C'est CNBC, la chaîne américaine, spécialisée dans l'information économique et financière qui a évoqué cette possibilité, hier: l'introduction en bourse de Facebook, prévue pour dans quelques jours, à la mi-mai, pourrait être repoussée. La chaîne parle de la mi-juin, désormais. C'est peut-être une simple péripéthie dans le long feuilleton devant conduire la start-up sortie du cerveau d'un étudiant d'Havard, il y a seulement 8 ans, à une cotation au Nasdaq, la prestigieuse bourse des valeurs technologiques, de Wall Street. Mais si c'était autre chose? L'info, en tout cas, tombe mal: le jour, où Facebook annonce des résultats constratés. Certes, l'entreprise continue d'engranger des inscriptions. C'est même impressionnant: en 3 mois, 56 millions de personnes, à travers le monde, ont rejoint le réseau social. Le cap du milliard d'utilisateurs est en vue. Le potentiel de développement reste énorme, y compris dans les marchés matures, comme l'Allemagne par exemple, où le taux de pénétration peut encore être amélioré. Facebook, sur les téléphones mobiles, ou les tablettes numérique, reste aussi un levier puissant de recrutement de nouveaux utilisateurs. Mais pour quoi faire? Avec quel modèle économique permettant de transformer cette audience gigantesque, en monnaie sonnante et trébuchante? La question reste entière et les résultats financiers, annoncés hier, n'apportent que des arguments à ceux qui doutent. Facebook a annoncé, pour la première fois, une baisse de son chiffre d'affaires (-6%) doublée d'une baisse de son bénéfice trimestriel (-12%). "C'est un ralentissement plus rapide que prévu" traduit un analyste, cité par les Echos ce matin. Les recettes diminuent alors que les coûts, eux, augmentent. Des coûts de structure qui vont continuer à augmenter d'ailleurs parce que plus il y a d'utilisateurs, plus il faut des serveurs informatiques, et des gens pour s'en occuper: au cours des 12 derniers mois, Facebook a, ainsi, triplé ses effectifs!
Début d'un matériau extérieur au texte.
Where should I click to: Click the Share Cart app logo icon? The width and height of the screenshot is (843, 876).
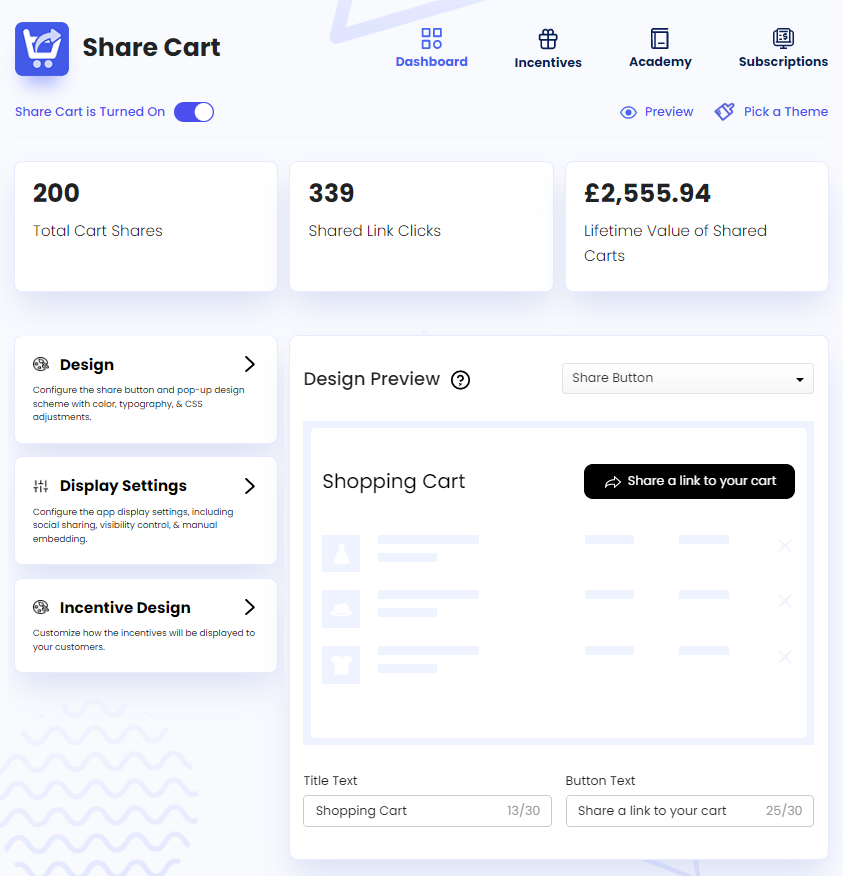[41, 48]
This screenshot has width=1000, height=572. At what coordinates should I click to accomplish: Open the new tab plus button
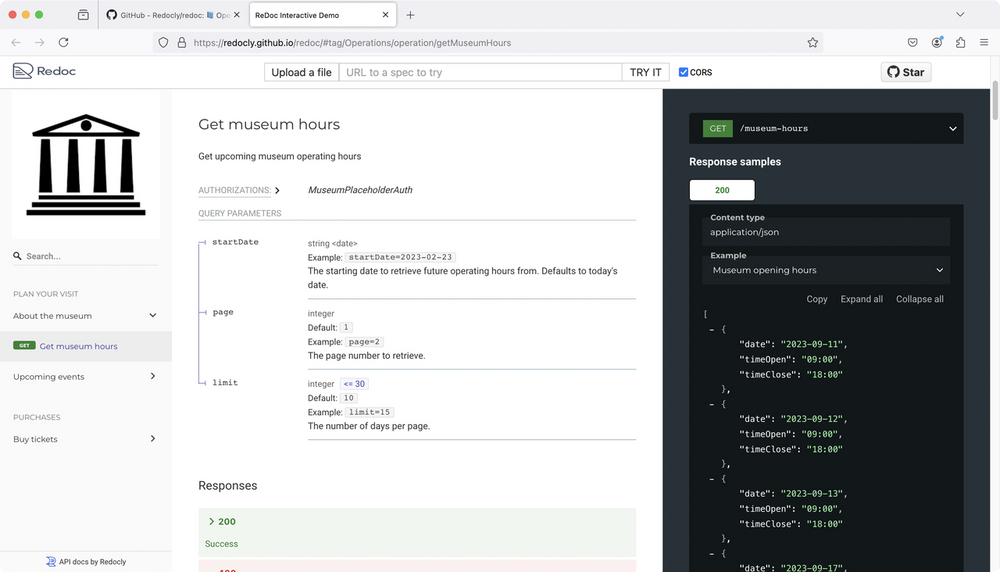pos(410,15)
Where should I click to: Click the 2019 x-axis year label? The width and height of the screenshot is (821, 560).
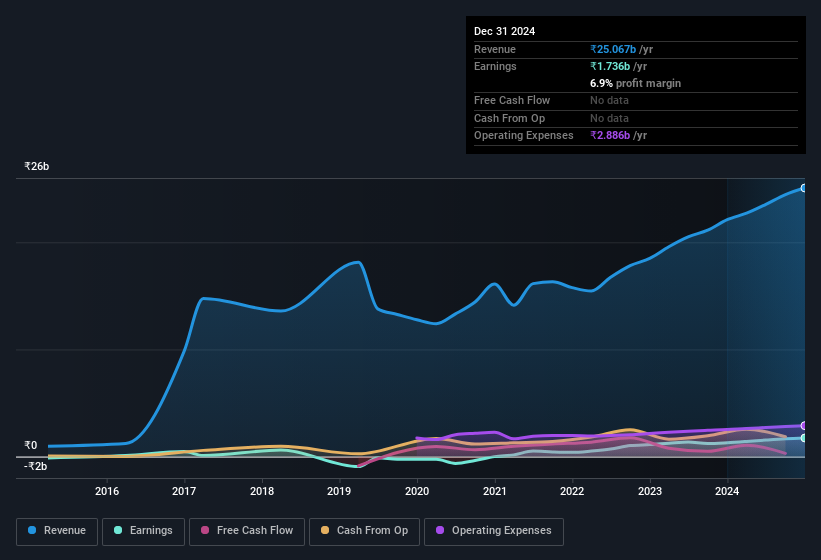pyautogui.click(x=339, y=491)
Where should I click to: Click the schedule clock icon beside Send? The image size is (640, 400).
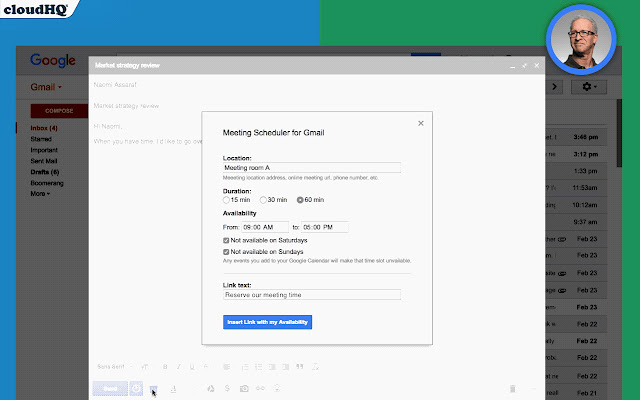[136, 387]
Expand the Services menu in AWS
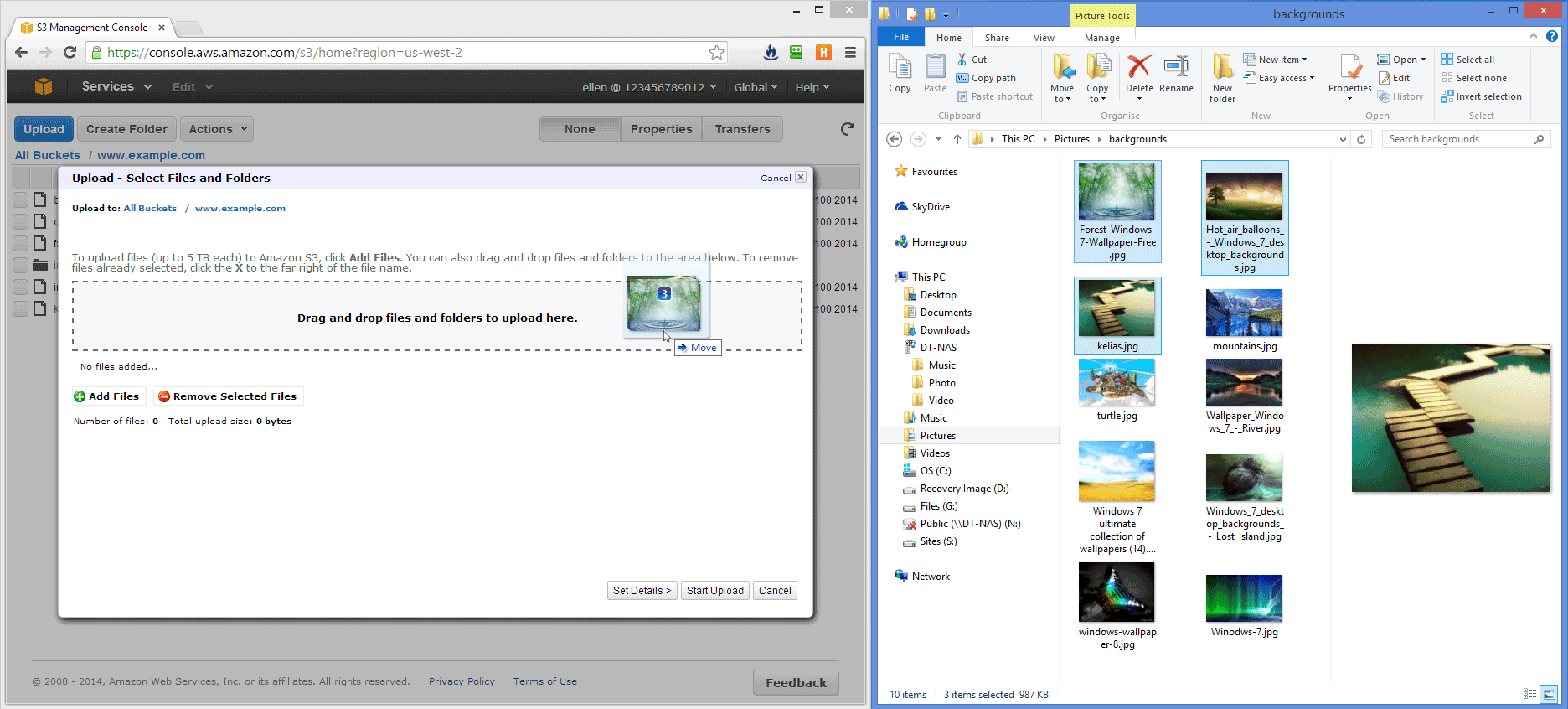Screen dimensions: 1568x709 coord(116,86)
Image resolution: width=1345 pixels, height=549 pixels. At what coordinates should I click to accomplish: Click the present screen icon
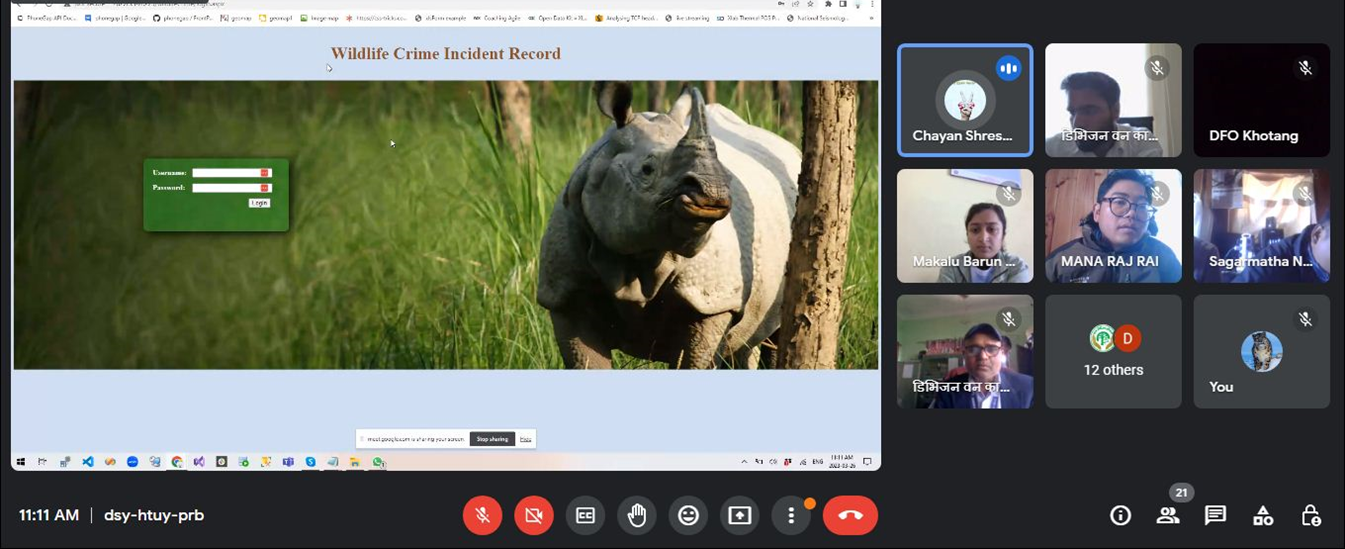739,515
Conséquence de tout ça: les spécialistes commencent à douter de la valorisation annoncée de l'entreprise: 100 milliards de dollars, un chiffre record qui fait tourner bien des têtes, surtout celle des salariés munis de stock-options, mais un chiffre qui pourrait ne pas tenir d'ici à l'introduction en bourse. Alors même que le modèle Facebook repose sur la promesse d'une croissance ultra-rapide.

Doutes. Mauvaise journée, hier, pour la zone euro. L'Espagne et l'Italie ont réussi leurs opérations de financement sur les marchés (la demande a été forte) mais les taux d'intérêt réclamés sont en très nette augmentation, signe de méfiance. A Madrid, où le Parlement entame l'examen des nouvelles mesures d'austérité, le ministre du budget espagnol parle d'un moment "d'extrême fragilité".Inquiétudes. L'avenir de Neo sécurité, n°2, en France dans le secteur de la sécurité privée (le premier, c'est Securitas). Hier, Neo Sécurité s'est déclarée en cessation de paiement. Son patron estime à 15 millions d'euros, ses besoins immédiats de financement, et en appelle à l'Etat. Pas moins de 5 mille emplois sont menacés.Incertitudes. La prudence des entreprises: faute de visibilité sur l'activité économique, elles réduisent leurs prévisions d'embauches de cadres. C'est ce qui ressort du baromètre de l'APEC, publié ce matin. Une entreprise sur 2 seulement, prévoit l'embauche d'un cadre, d'ici à cet été.